Hacker News new | past | comments | ask | show | jobs | submit login
Comprehensive Guide on Data Visualization with Pandas (kanoki.org)
211 points by min2bro 9 months ago | hide | past | favorite | 63 comments

I really am not sure how "comprehensive" I would call this, after glancing over it it looks like one of the million currently existing basic pandas plotting guides.

What should one do if after following those million guides it still doesn’t stick? I always end up googling what I want and hit SO. Is there something wrong with me or does numpy and pandas seem more difficult than they should be?

The pandas api is a mess and that's why it feels that way. It is a great tool, and very powerful, but boy does it make the user's life difficult with a pretty convoluted API that makes it very hard to automatically discover functionality. As others have said, unless you use it all the time, you're essentially in for a bad time that involves lots of Googling and SO browsing even to get basic things done in pandas. I say this as someone who had developed a few smaller projects that utilize pandas extensively, so I'm not just criticizing it without having used it.

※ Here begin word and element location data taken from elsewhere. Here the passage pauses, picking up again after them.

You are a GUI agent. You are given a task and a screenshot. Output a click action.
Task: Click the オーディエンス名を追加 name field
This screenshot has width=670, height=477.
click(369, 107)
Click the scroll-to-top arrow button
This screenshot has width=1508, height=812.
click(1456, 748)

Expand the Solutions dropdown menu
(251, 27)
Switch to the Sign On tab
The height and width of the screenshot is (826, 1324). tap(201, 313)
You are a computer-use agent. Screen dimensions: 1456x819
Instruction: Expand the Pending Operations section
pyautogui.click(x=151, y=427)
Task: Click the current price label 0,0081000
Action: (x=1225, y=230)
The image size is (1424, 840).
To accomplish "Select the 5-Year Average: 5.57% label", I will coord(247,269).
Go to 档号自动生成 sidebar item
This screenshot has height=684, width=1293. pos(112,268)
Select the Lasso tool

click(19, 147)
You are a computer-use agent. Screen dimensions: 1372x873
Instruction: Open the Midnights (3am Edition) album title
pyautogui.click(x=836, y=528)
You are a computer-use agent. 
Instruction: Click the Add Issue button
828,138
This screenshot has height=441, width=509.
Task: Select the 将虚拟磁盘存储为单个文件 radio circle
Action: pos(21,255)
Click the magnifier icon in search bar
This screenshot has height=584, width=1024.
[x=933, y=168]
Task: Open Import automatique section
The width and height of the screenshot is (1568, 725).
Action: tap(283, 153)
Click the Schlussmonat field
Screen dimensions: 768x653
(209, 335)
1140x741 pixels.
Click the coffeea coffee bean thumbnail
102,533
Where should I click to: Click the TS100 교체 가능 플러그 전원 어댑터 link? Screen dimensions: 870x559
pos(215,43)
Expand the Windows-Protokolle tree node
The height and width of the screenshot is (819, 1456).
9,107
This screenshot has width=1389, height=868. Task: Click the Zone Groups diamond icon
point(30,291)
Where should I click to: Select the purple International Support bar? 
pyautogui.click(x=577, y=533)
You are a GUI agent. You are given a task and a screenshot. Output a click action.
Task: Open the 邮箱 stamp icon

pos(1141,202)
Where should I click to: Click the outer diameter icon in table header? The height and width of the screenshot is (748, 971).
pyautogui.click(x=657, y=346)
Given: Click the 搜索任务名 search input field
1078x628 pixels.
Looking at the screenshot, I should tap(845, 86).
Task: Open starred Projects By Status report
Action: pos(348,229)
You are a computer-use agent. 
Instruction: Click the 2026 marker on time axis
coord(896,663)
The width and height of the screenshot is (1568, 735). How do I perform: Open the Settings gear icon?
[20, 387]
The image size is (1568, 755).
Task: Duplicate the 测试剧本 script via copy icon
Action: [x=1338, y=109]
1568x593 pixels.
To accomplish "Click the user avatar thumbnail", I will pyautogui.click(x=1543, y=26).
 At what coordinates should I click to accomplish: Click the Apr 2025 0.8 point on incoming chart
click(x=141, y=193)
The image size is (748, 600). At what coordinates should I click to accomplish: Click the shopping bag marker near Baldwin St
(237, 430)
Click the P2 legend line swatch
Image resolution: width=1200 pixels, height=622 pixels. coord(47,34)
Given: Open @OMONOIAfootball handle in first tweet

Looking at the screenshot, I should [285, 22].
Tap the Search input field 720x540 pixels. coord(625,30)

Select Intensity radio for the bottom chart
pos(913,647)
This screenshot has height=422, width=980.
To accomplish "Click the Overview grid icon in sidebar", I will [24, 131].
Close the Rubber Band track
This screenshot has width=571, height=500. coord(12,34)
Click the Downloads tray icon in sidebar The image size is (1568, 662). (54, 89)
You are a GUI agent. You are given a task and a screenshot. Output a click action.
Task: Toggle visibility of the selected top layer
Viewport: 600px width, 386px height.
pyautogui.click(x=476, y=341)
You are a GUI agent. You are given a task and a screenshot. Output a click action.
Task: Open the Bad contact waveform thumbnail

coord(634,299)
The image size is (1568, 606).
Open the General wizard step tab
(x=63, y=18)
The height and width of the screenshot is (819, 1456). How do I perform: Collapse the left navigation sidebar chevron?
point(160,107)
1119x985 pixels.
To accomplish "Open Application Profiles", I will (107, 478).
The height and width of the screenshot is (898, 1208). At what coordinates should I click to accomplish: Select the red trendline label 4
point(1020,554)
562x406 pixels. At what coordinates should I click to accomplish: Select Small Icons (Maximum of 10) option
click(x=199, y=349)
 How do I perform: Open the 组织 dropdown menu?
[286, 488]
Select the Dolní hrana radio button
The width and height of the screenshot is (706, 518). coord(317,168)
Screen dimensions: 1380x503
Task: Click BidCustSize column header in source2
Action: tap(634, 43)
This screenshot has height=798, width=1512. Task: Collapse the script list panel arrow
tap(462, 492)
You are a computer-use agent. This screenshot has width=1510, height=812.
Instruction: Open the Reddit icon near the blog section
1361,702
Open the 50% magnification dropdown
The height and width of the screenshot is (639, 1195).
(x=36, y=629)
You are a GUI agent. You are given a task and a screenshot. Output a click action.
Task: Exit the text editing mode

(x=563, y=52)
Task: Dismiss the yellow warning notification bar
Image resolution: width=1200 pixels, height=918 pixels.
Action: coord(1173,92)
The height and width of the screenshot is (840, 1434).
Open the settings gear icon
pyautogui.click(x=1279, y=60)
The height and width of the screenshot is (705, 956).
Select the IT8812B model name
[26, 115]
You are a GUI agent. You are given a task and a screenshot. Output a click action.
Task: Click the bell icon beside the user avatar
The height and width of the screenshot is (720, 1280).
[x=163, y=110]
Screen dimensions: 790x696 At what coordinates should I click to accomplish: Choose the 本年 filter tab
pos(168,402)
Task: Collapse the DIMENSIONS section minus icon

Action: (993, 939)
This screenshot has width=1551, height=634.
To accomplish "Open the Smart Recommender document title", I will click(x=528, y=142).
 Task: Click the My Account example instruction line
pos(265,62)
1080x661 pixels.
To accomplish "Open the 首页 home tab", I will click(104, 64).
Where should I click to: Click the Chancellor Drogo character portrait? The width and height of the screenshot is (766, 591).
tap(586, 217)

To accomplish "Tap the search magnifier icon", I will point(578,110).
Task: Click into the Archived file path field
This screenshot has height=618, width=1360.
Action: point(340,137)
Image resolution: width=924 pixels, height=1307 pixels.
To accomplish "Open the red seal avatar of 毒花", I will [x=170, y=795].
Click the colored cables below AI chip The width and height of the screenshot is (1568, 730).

As a daily pandas user for a couple years, I agree that the API is rough in places, though the official docs are extremely helpful. Also, the Stack Overflow community has come up with some helpful "missing manual" writeups, such as "Pandas Merging 101" https://stackoverflow.com/questions/53645882/pandas-merging-...

API pain points off the top of my head:

- There are both `pivot` and `pivot_table` methods which behave slightly differently. I'd have to look up why `pivot` exists; I've learned simply to reach for `pivot_table` every time, since it aggregates more flexibly.

- The dreaded SettingWithCopyWarning is a huge pain for new pandas users, and simply should not exist in any mature data analysis software.

- Unlike in SQL, in pandas you can take a data table (a DataFrame) and group it by one or more columns without immediately specifying an aggregation function. The result of this `groupby` operation is a "groupby object", which contains all the information of the input DataFrame, but behaves completely differently from a DataFrame. By contrast, in R's tidyverse, my understanding is that when you group a tibble (the tidyverse's data table), the result is still a tibble, just grouped.

- It took a while to mentally sort out the similarities and differences of merge, join, append, and concatenate. In practice, I almost always reach for `merge` or `concat`.

I really wouldn't worry about it - I've been using Python for data work for the last 5 years or so and I have to look stuff all the time. Eventually the basic stuff sticks but it's like any kind of coding, I don't think anyone ever hits the point where they hardly ever have to Google stuff.

One useful tip I can suggest is to create a repo for useful code snippets, so if you ever find yourself doing something new that you think you might need again, just spend a bit of time commenting and describing it and add it to the repo. That way instead of having to spend time searching you'll hopefully remember doing it before and be able to find it easily.

After googling the same things every other week, I started using a snippets application (in my case it is SnippetsLab) where I wrote a nice description and keywords for every snippet. Life is so much easier that way.

Back in the old days, experts collected reference manuals. Googling things is the same as flipping through the pages of a manual.

It is possible to do the same things in Pandas is many different ways. It is good to have this flexibility, but it is confusing for new users. On top of that the bracket operator ([) is overloaded in many ways.

Things started to make sense after I read a very good book on Pandas[1]. Reading a book is better than reading blog posts, because it is consistent. In contrast, reading small tutorials for every little thing is confusing, because every blog post is using a different way to do the same thing.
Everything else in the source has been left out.